Verbatim reproduction of the entries is required; images must be omitted.

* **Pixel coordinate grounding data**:

============================================================

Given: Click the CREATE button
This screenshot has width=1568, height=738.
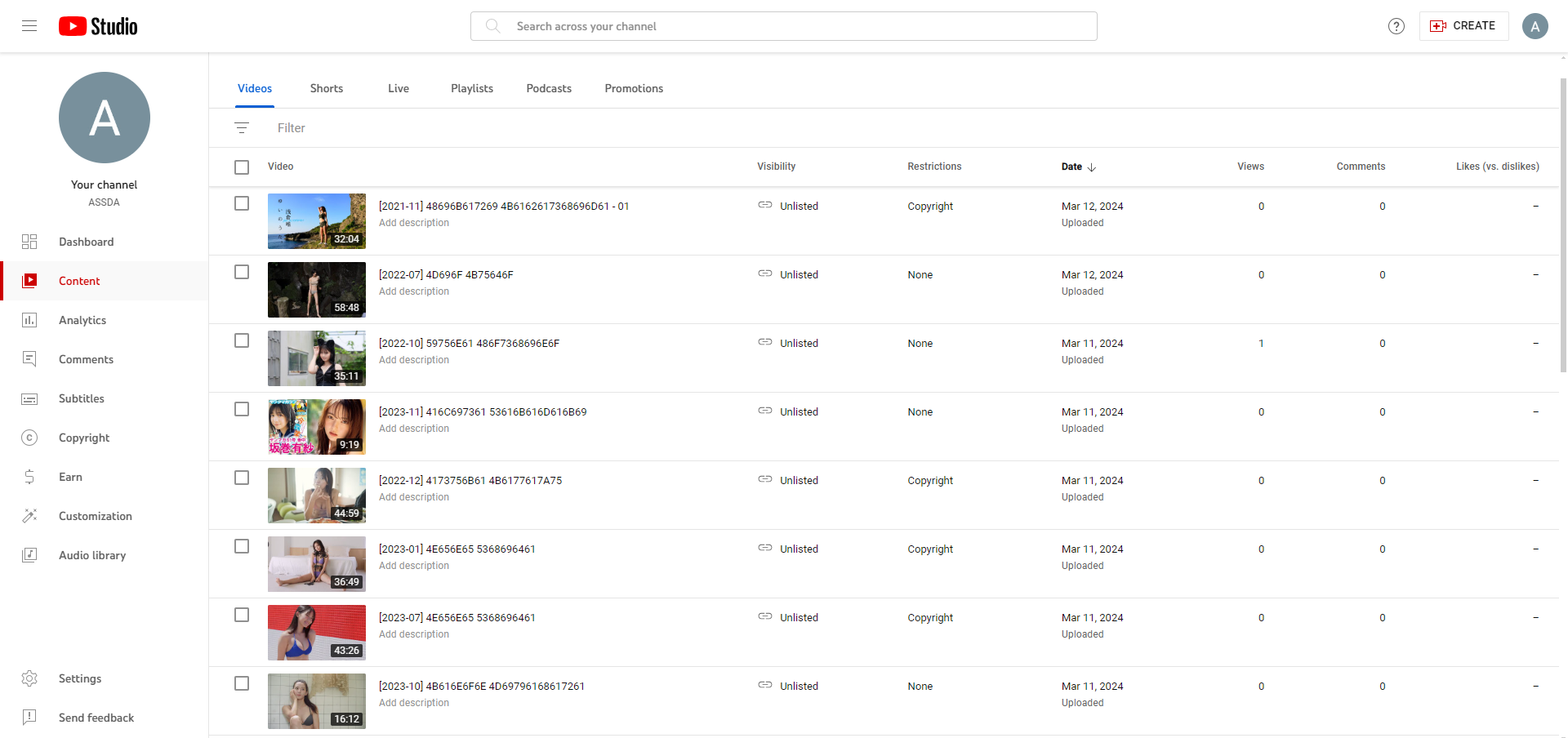Looking at the screenshot, I should pyautogui.click(x=1463, y=26).
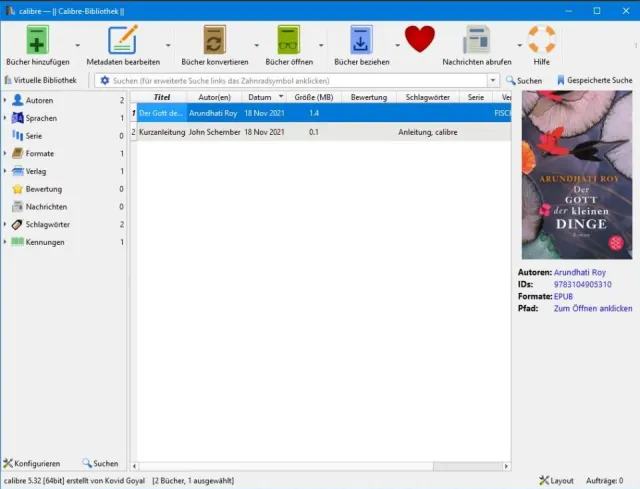
Task: Click Virtuelle Bibliothek button
Action: click(40, 80)
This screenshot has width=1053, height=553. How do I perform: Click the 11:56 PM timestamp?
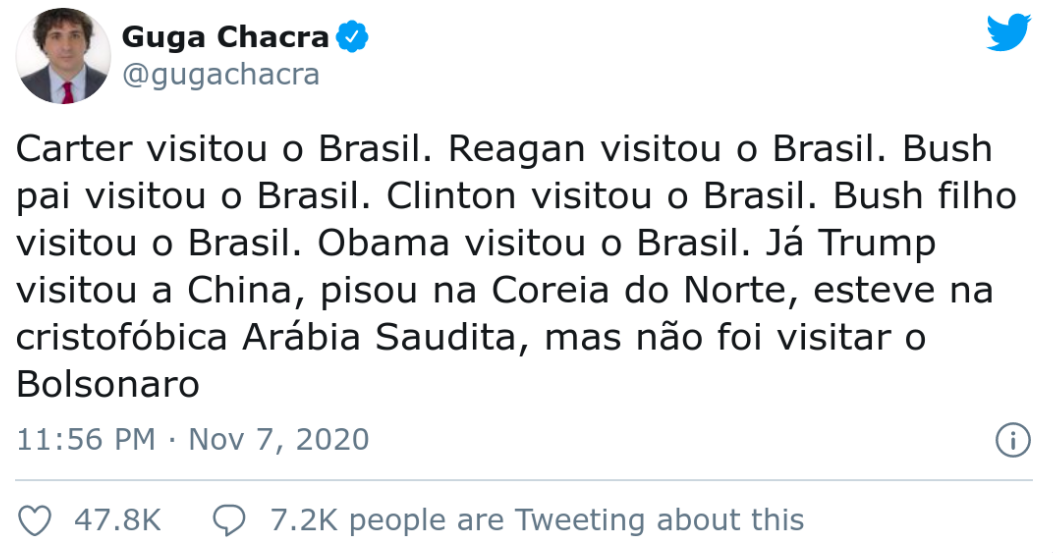point(86,439)
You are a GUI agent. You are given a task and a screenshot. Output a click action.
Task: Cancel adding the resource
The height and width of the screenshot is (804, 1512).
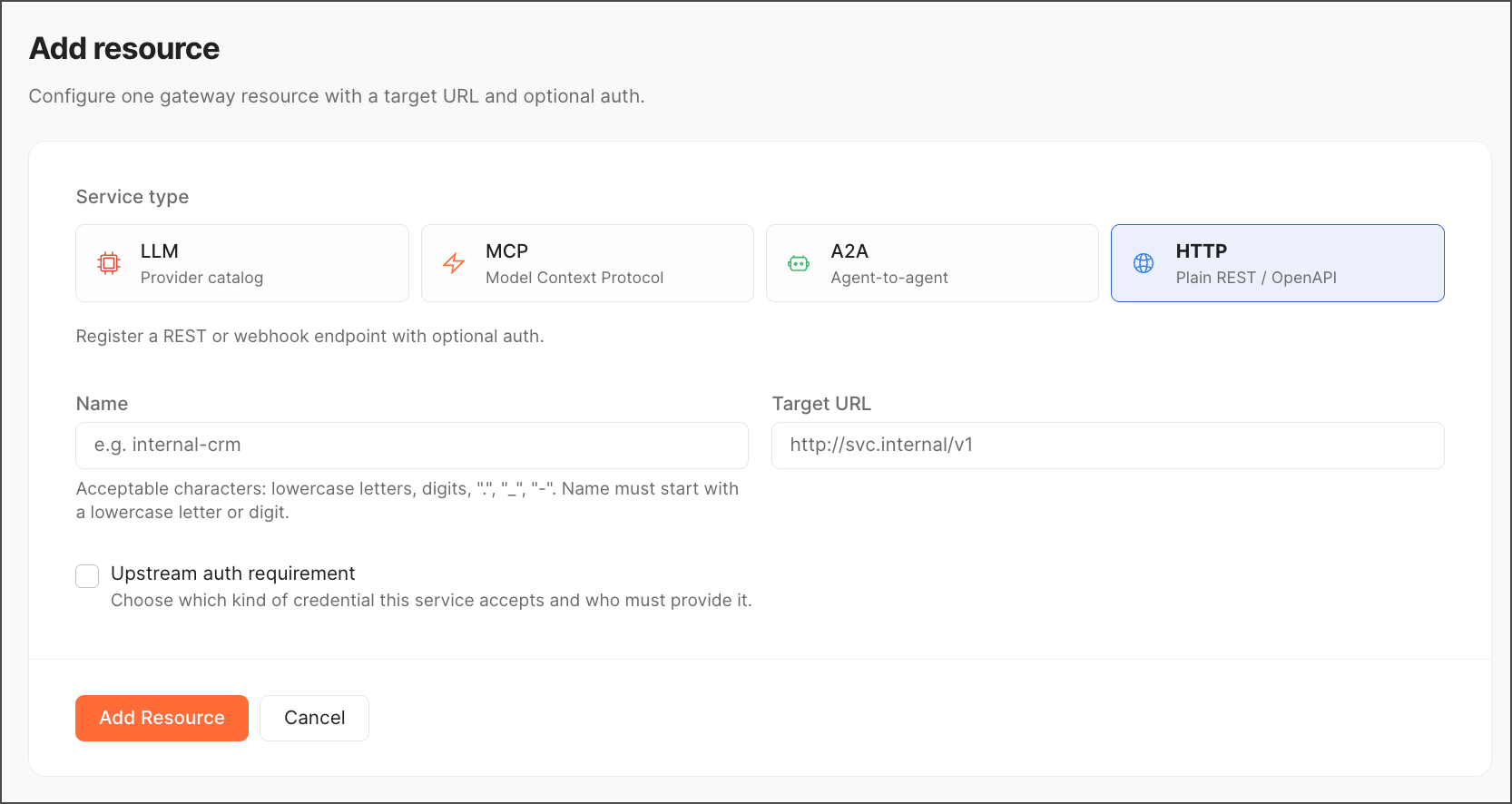coord(314,718)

============================================================

* **OUTPUT OF THE TASK**:
Given: Click the CREATE button
This screenshot has width=1568, height=738.
Looking at the screenshot, I should pyautogui.click(x=1463, y=26).
Task: Click Virtuelle Bibliothek button
Action: click(40, 80)
This screenshot has width=1053, height=553. How do I perform: Click the 11:56 PM timestamp?
point(86,439)
You are a GUI agent. You are given a task and a screenshot. Output a click action.
Task: Cancel adding the resource
The height and width of the screenshot is (804, 1512).
coord(314,718)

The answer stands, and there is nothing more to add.